TASK PROMPT
Return the records from the line with "The width and height of the screenshot is (1245, 996)." to the line with "at that location.", both included, and copy those lines unchanged, without the pictures.

DATASET EXCERPTS
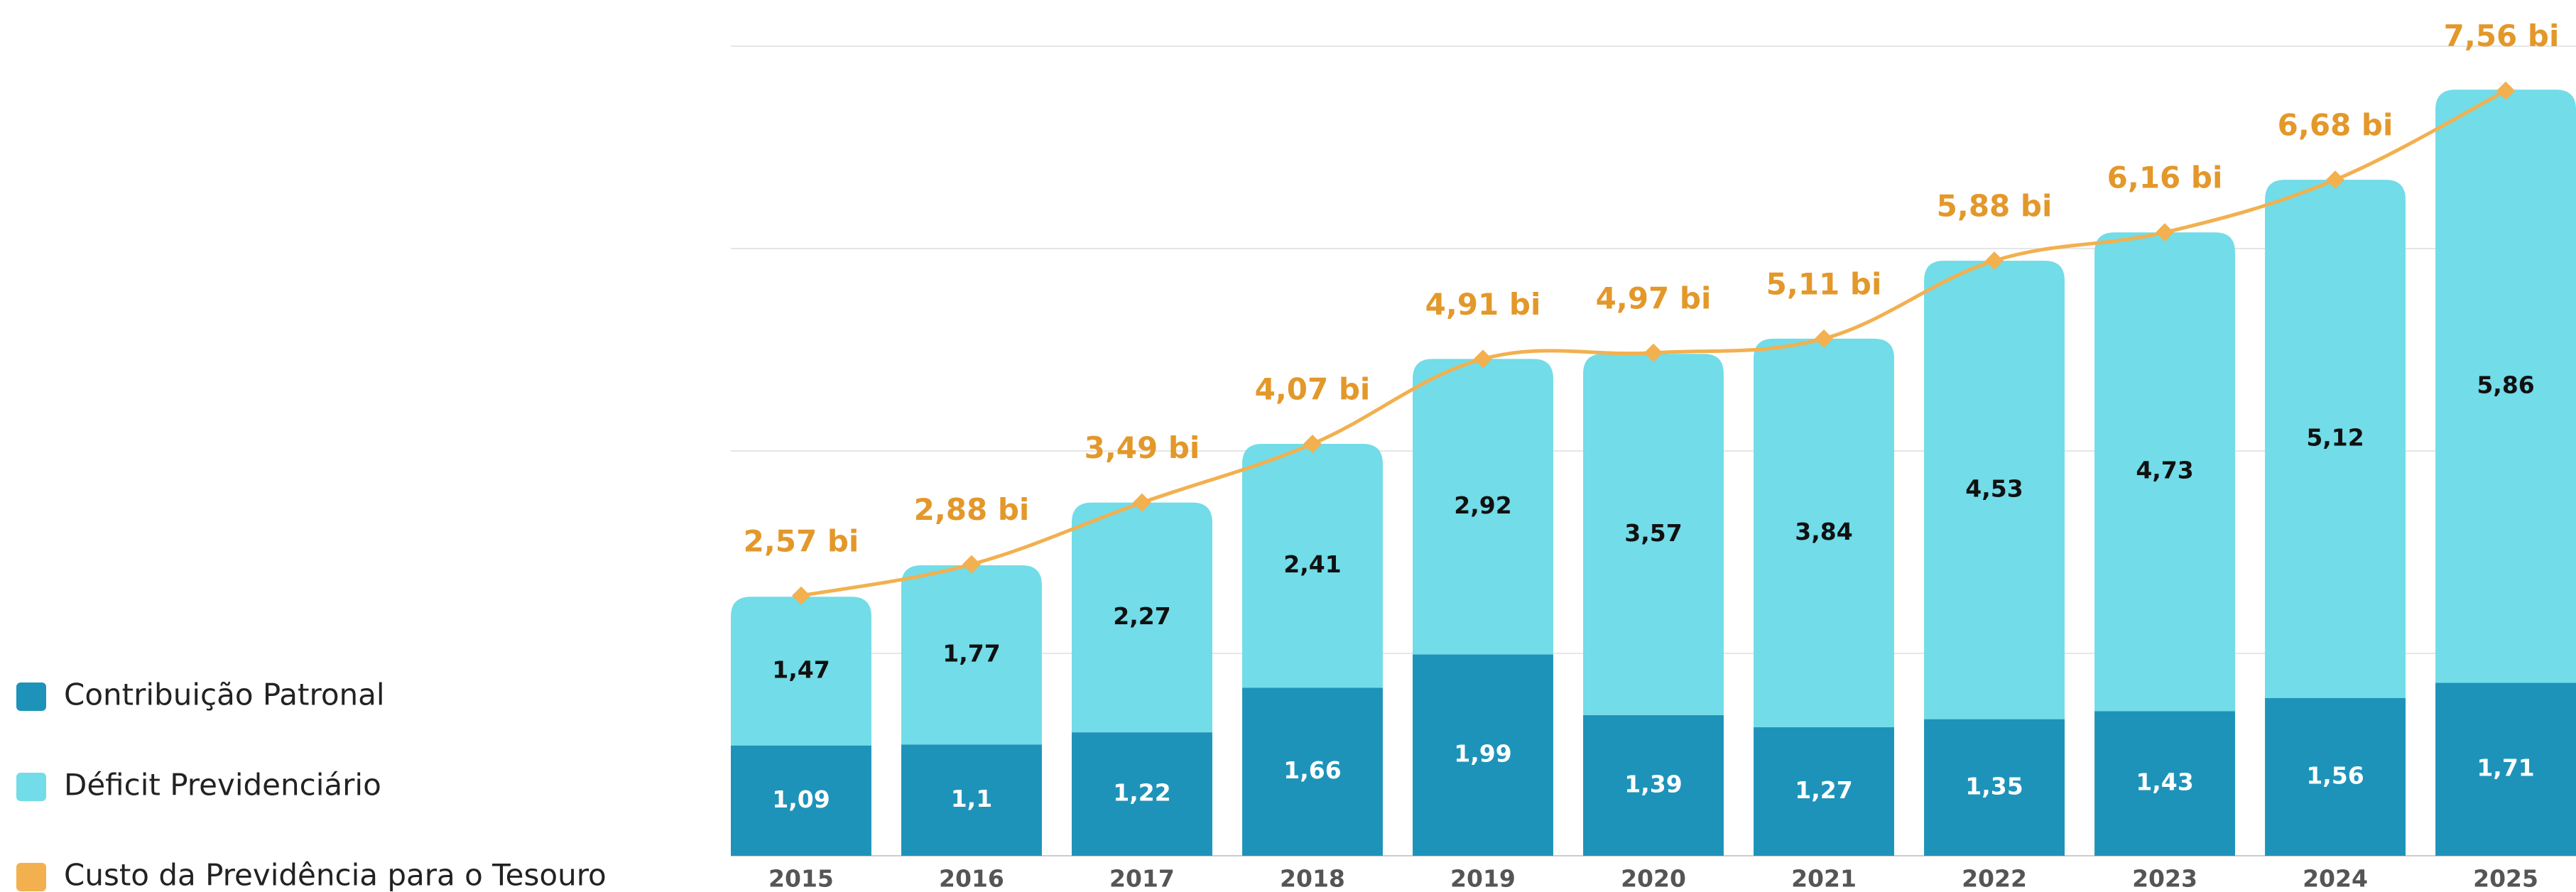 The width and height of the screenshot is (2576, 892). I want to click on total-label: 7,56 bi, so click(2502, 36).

* * *

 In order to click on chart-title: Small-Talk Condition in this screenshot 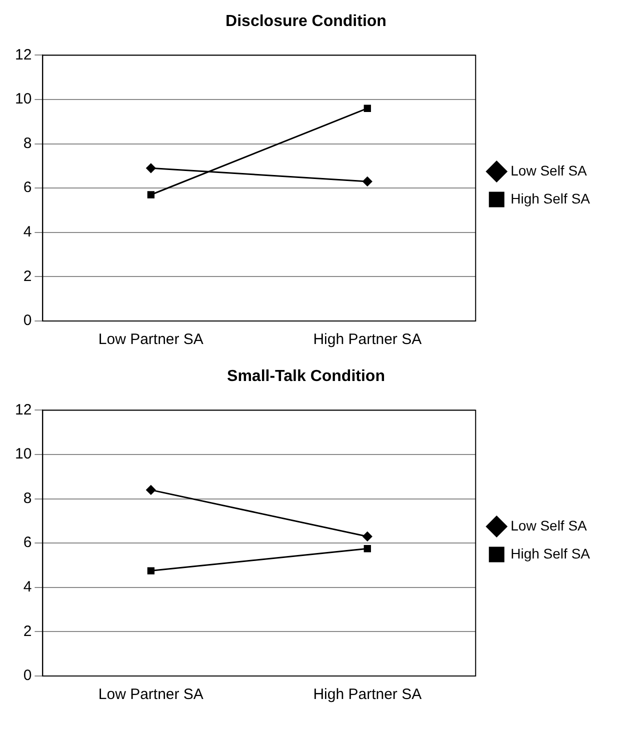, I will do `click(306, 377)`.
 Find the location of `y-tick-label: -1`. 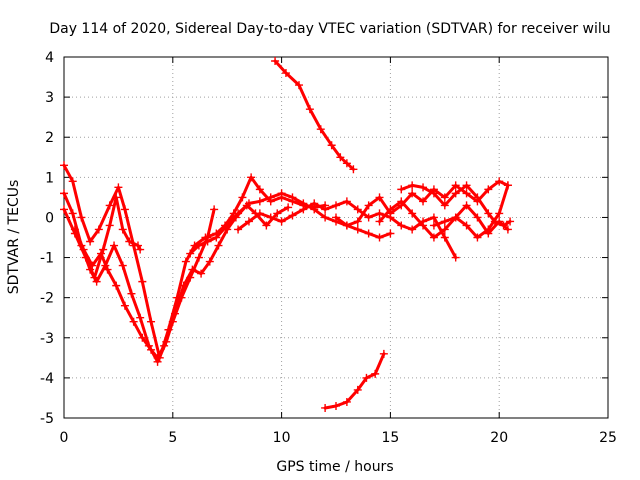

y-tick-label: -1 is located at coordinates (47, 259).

==

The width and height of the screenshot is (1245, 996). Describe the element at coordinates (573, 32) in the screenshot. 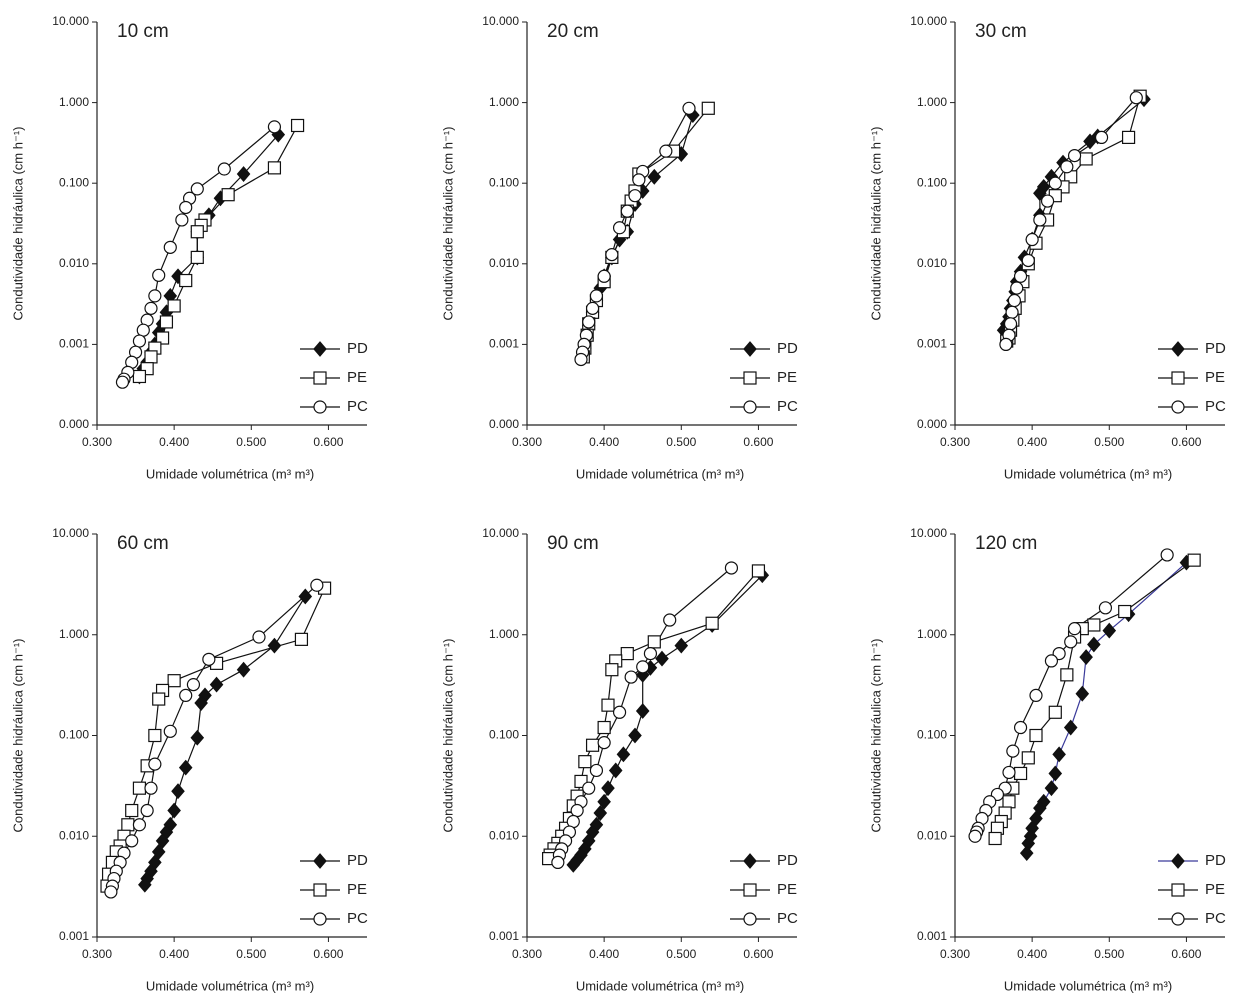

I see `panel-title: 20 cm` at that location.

PROBLEM SOLUTION
The width and height of the screenshot is (1245, 996). Describe the element at coordinates (573, 32) in the screenshot. 

I see `panel-title: 20 cm` at that location.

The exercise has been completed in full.